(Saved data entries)
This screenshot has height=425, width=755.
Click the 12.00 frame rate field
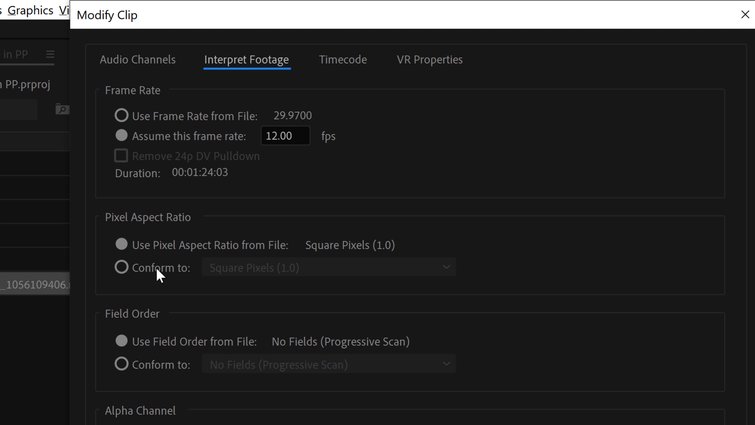[285, 136]
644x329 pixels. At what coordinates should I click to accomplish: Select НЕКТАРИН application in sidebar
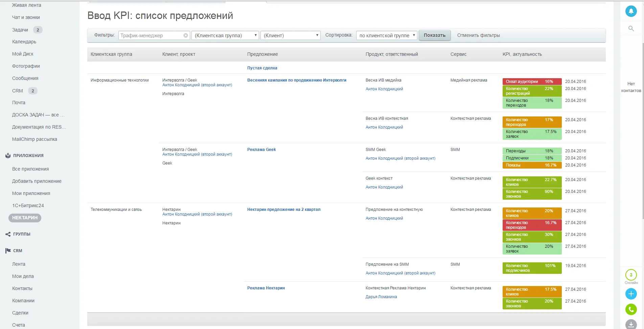pos(25,218)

* **Action item**
Would you please retype all the data exactly? Leave out whatever pictures it holds.

* **Exercise result**
This screenshot has height=425, width=755.
Click the 12.00 frame rate field
[285, 136]
644x329 pixels. At what coordinates should I click to accomplish: Select НЕКТАРИН application in sidebar
pos(25,218)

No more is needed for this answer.